Three tests to validate an AI-built automation before you build it

Executive overview

AI planning tools produce ambitious plans that look impressive but collapse in execution. The failure starts in the planning phase, not the build phase.

Run three 30-minute tests before writing a single line of automation. They verify scope, technical feasibility, and cost before you invest days of effort.

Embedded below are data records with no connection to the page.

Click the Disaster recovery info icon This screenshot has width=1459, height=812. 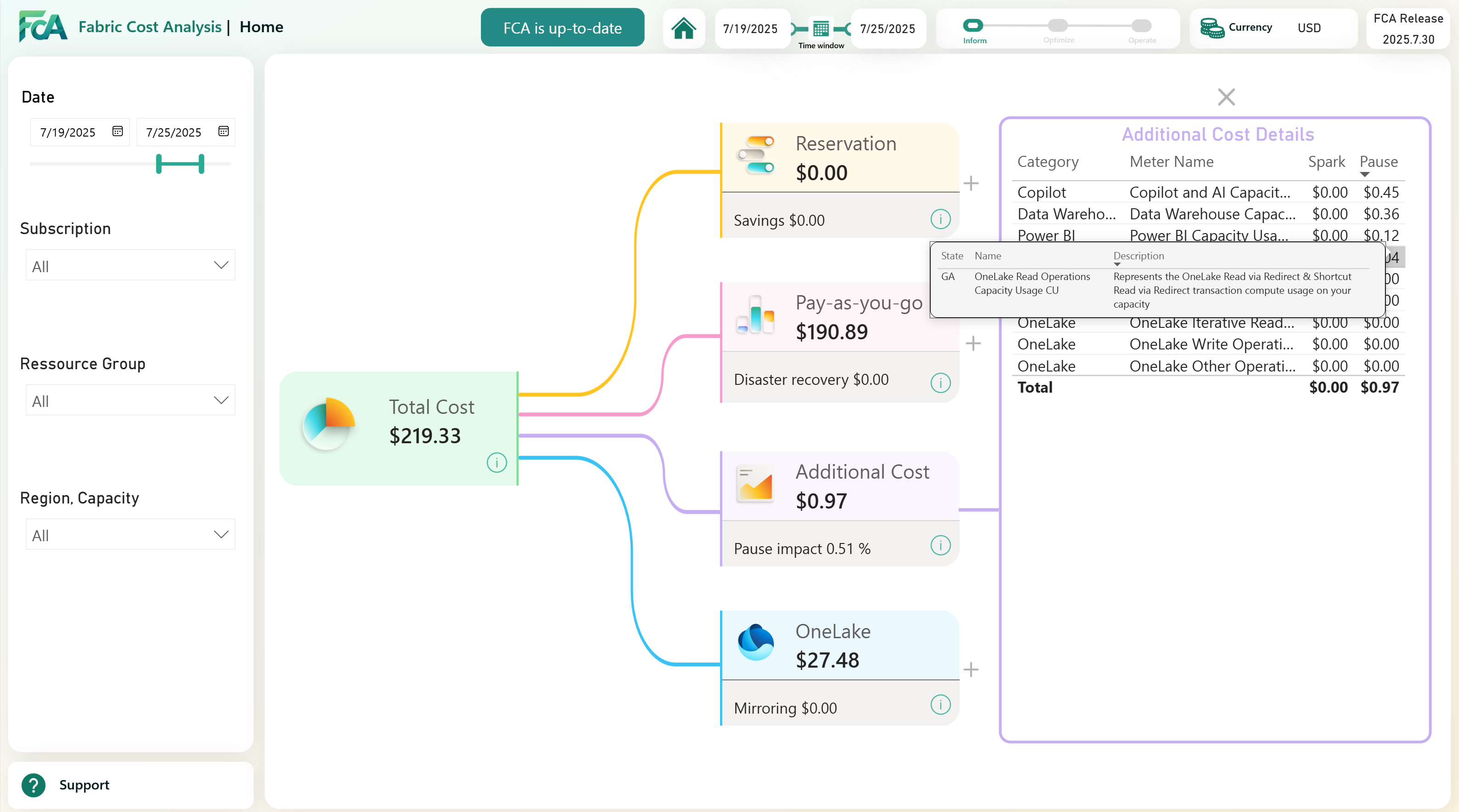tap(940, 383)
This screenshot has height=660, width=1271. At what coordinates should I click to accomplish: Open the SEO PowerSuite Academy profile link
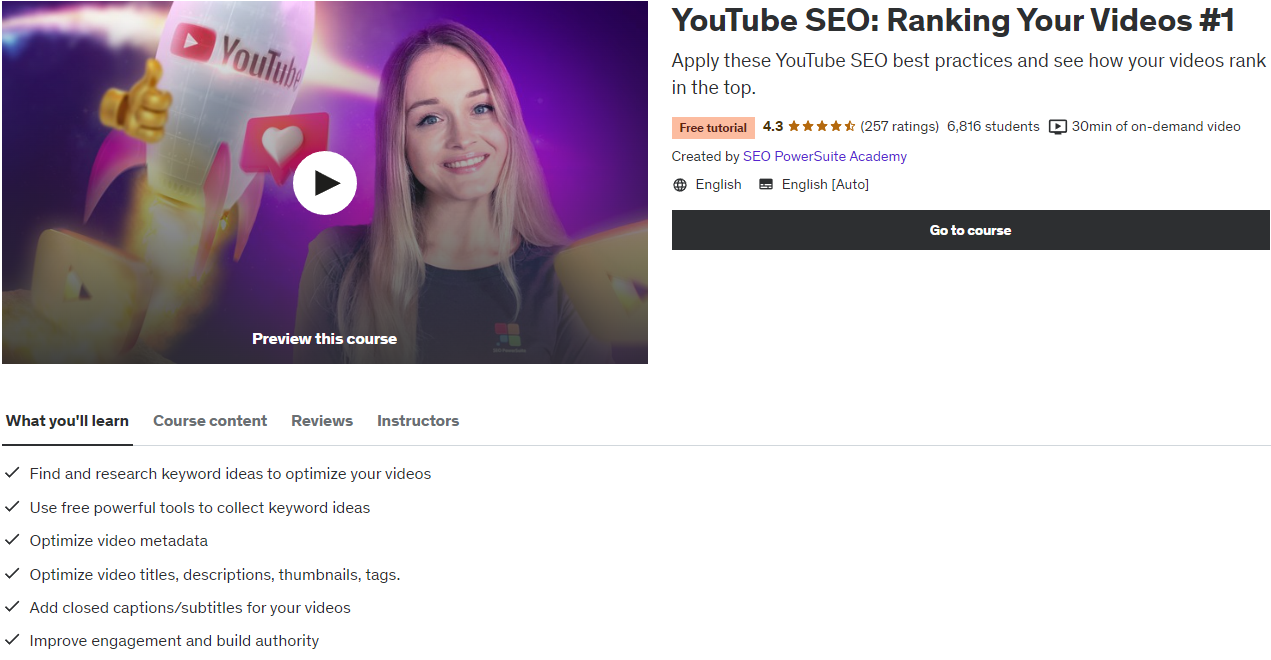(x=824, y=156)
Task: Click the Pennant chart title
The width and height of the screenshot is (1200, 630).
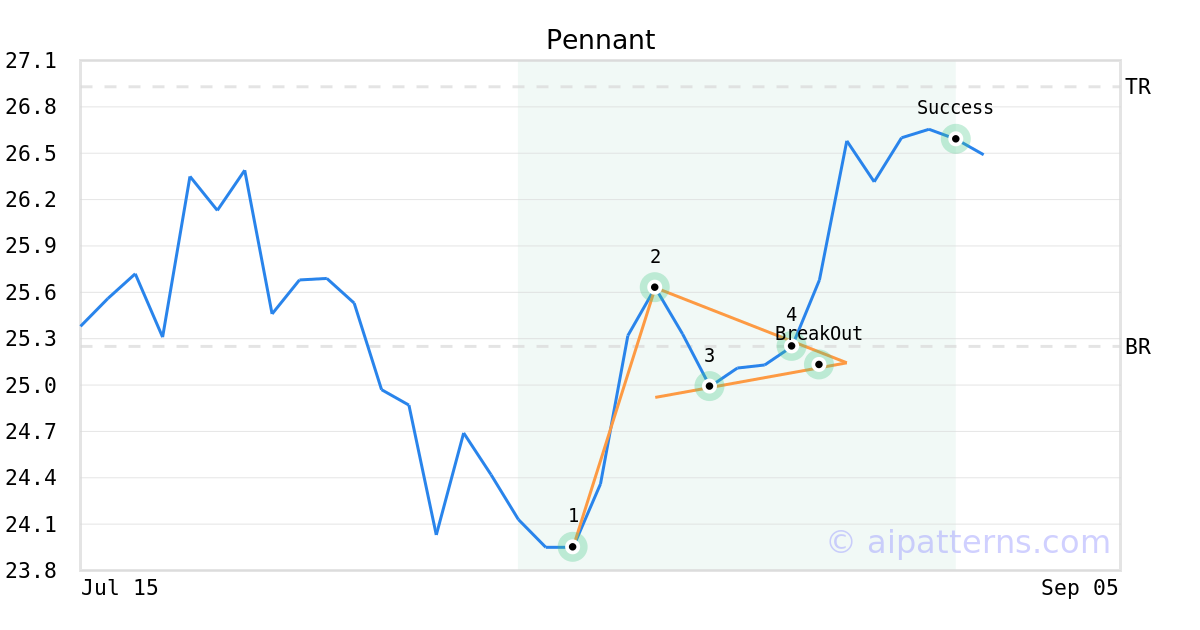Action: coord(600,40)
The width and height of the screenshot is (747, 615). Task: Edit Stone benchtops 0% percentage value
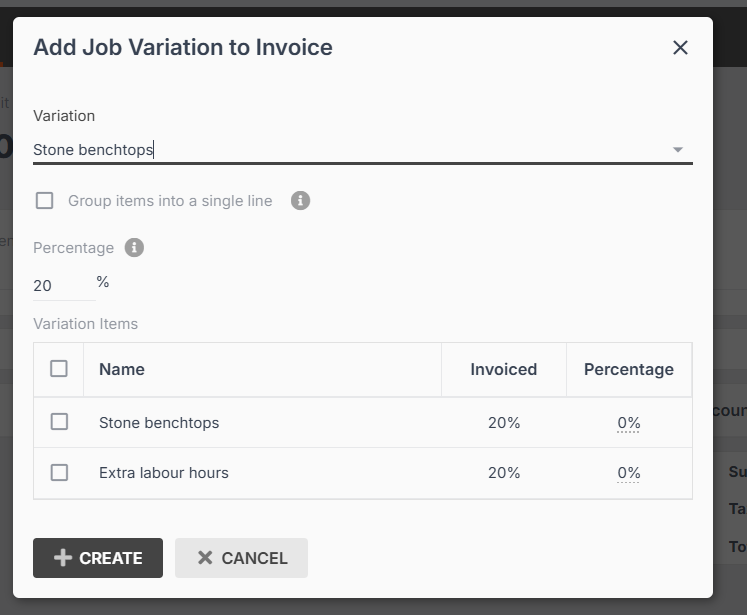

Strip the plan to its core, prove the AI can do the hard part, then confirm the economics.

The strip test

  • AI plans default to over-engineering: analytics, multi-campaign support, CRM integrations, landing pages — none of which are core.
  • For each feature, ask: does the core value work without this?
  • If yes, move it to version two.
  • To pressure-test the plan, open a fresh AI chat and use this prompt: "Act as a ruthless product manager. Categorize every feature as core (product is useless without it) or later (adds value but not core). Be extremely aggressive in assigning things to 'later'."
  • Add your own dictated description of what the automation must actually do between the prompt and the pasted plan.

The linchpin test

  • Every automation has one or two tasks where, if AI fails, everything else is irrelevant.
  • Identify that task before building anything else.
  • Drop it into a chat app (ChatGPT, Claude, Gemini) with a basic prompt and test it manually — no code, no infrastructure.
  • If it works immediately: proceed with confidence.
  • If it partially works: refine the prompt and context, then retest. Repeat until it meets your quality bar or you conclude the current models can't do it.
  • If it can't meet expectations after iteration: shelve the idea and revisit when a stronger model is available.
  • Example: a client needed to extract structured data from invoices in varying formats. Three of five test PDFs worked with a basic prompt. Prompt refinement got it to five of five before any automation was built.

The price test

  • The linchpin test is usually run on the best available model — which is also the most expensive.
  • If the automation will process 10, 100, or 1,000 inputs per day, cost compounds fast.
  • Swap to a cheaper, smaller model and optimize the prompt until it still meets your quality bar.
  • Smaller models are also faster, which compounds the benefit.
  • To estimate cost: prompt AI with the model name, API usage, daily/weekly volume, and average input size, and ask it to return an estimated monthly cost based on current pricing.
  • If the cheaper model passes, downgrade and lock it in.